Directions: What is needed is an exact copy of the lines from the line holding "The height and" through the end of the material, with no other lines and no pictures.

____

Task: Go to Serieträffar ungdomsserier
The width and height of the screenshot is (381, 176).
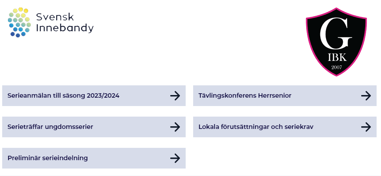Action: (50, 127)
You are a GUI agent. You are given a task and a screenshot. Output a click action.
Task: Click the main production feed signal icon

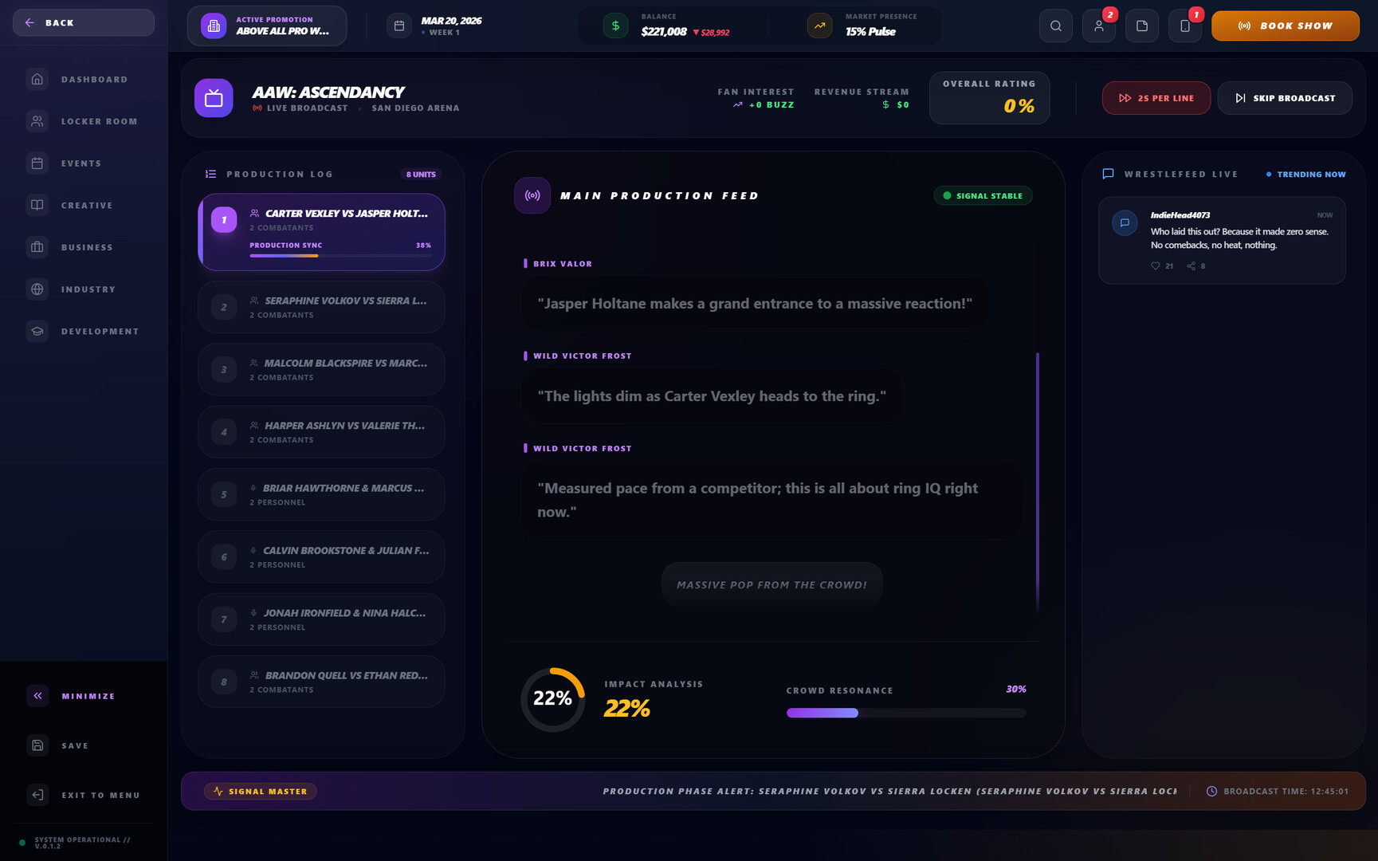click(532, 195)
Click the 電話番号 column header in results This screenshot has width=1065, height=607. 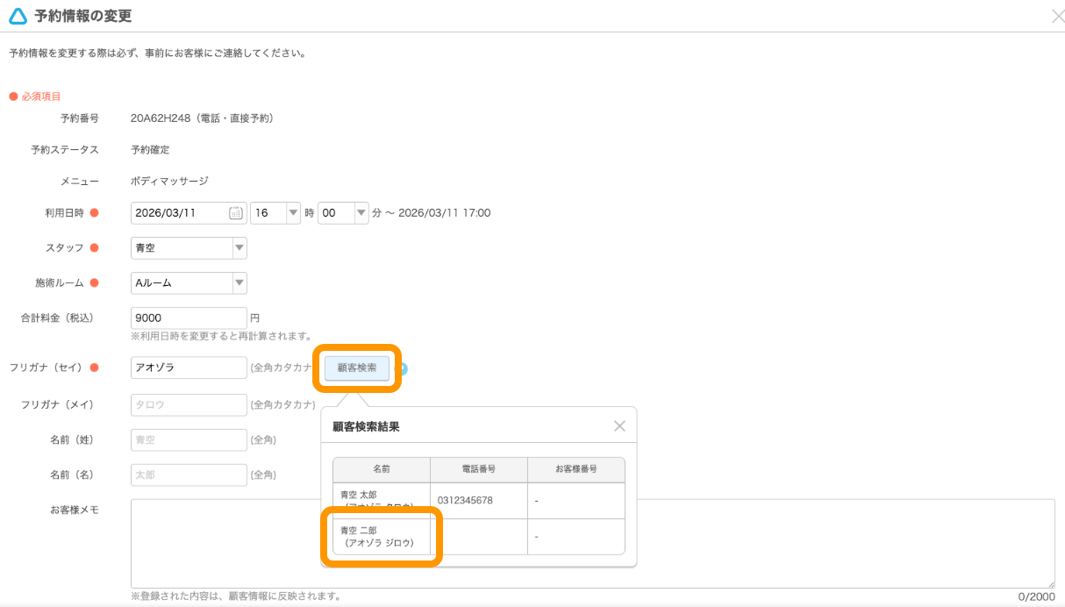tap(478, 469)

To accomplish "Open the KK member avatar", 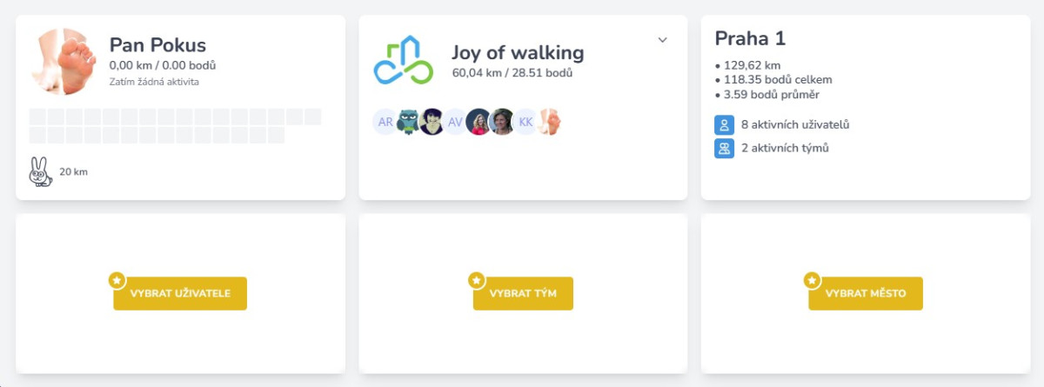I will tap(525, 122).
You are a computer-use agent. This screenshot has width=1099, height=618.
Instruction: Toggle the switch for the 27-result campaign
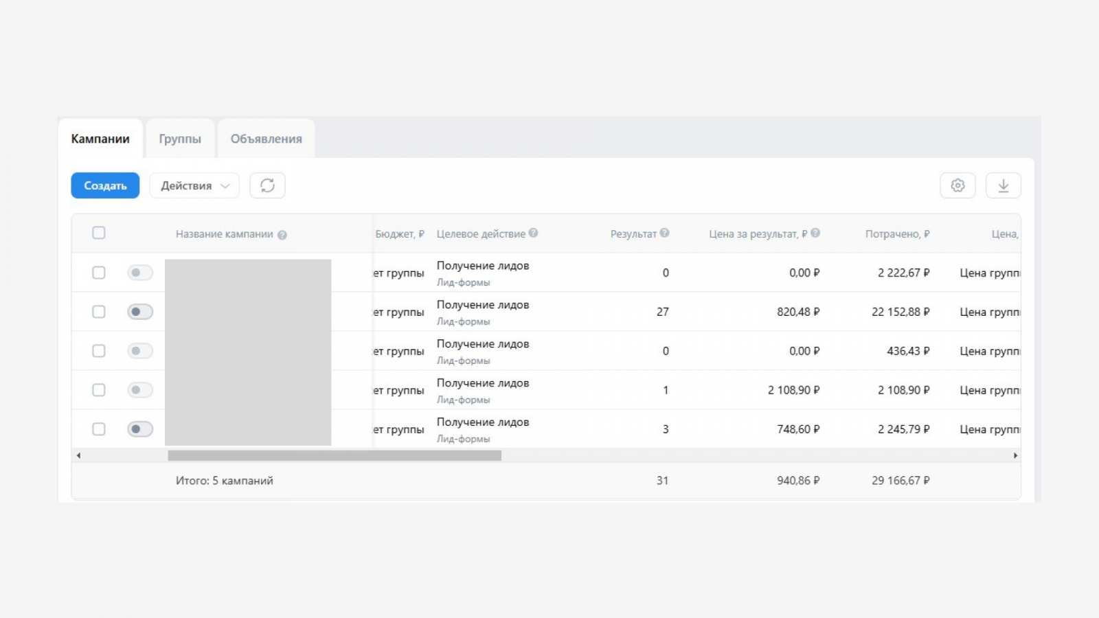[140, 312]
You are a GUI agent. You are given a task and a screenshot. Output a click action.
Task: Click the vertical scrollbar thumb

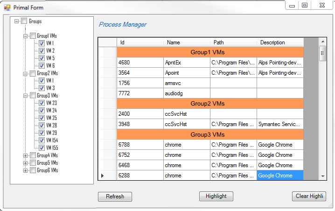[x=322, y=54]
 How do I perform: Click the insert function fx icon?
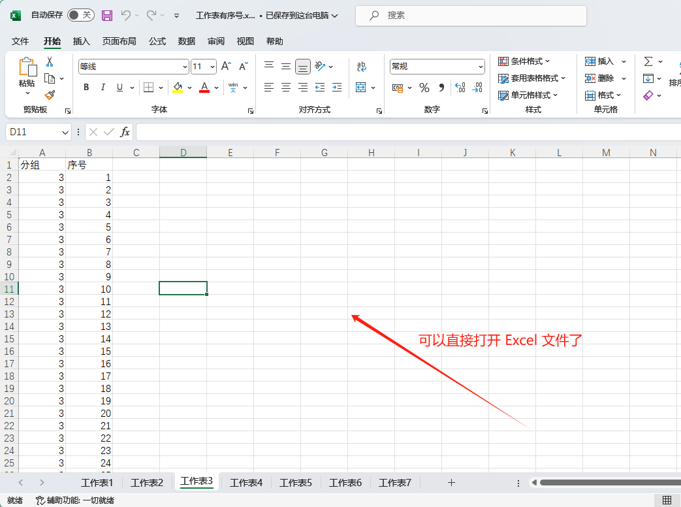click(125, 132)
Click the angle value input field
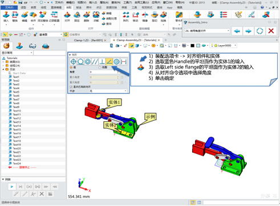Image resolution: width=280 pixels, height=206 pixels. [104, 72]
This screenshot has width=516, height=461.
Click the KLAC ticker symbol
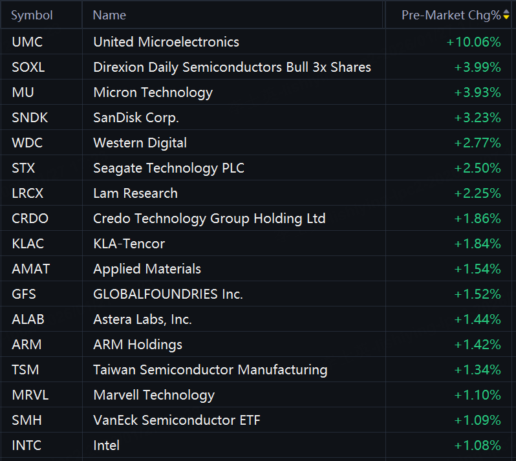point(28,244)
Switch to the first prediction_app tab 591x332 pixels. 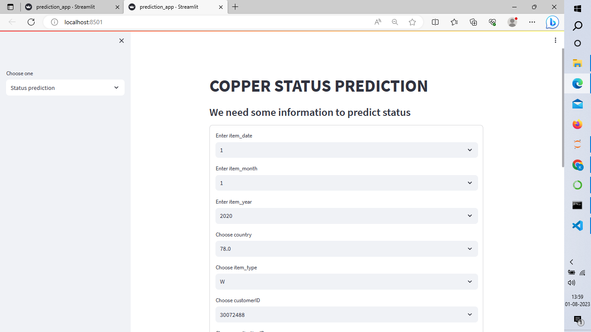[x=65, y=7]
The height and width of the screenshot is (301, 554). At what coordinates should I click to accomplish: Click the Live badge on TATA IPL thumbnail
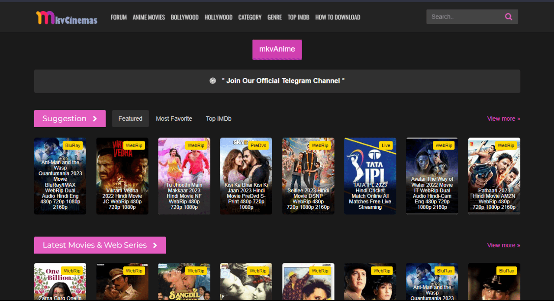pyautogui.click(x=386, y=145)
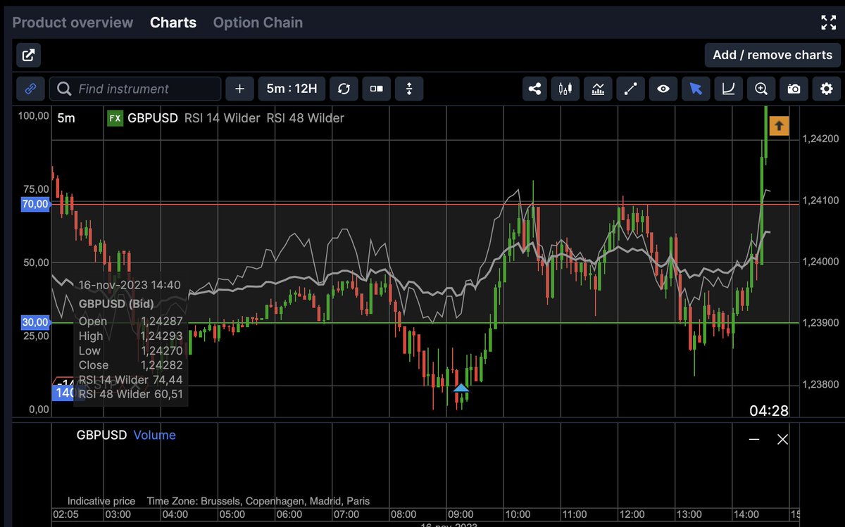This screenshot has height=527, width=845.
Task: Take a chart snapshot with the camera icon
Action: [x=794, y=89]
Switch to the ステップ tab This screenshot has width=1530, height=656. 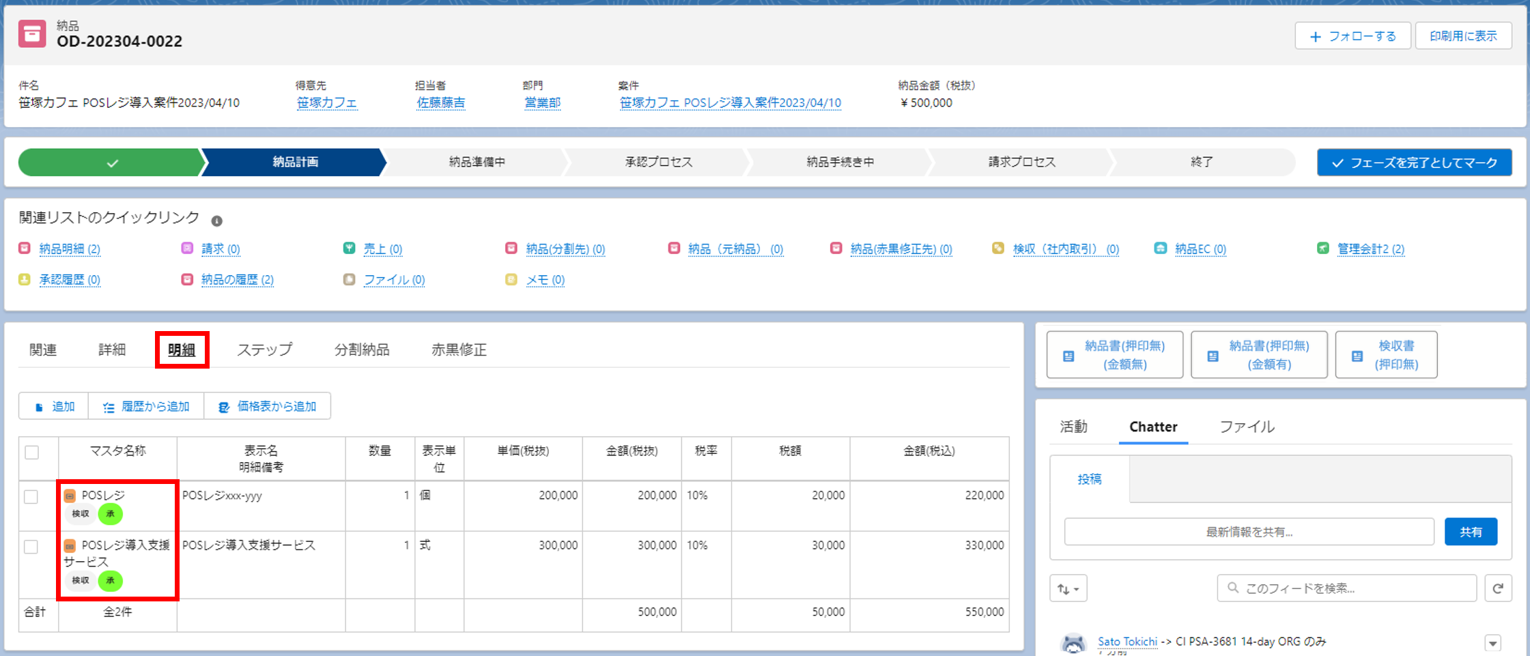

____

Response for this exercise:
The height and width of the screenshot is (301, 554). At what coordinates should I click to accomplish: Click the Live badge on TATA IPL thumbnail
pyautogui.click(x=386, y=145)
This screenshot has height=527, width=845.
Task: Take a chart snapshot with the camera icon
Action: [x=794, y=89]
Switch to the ステップ tab This screenshot has width=1530, height=656. 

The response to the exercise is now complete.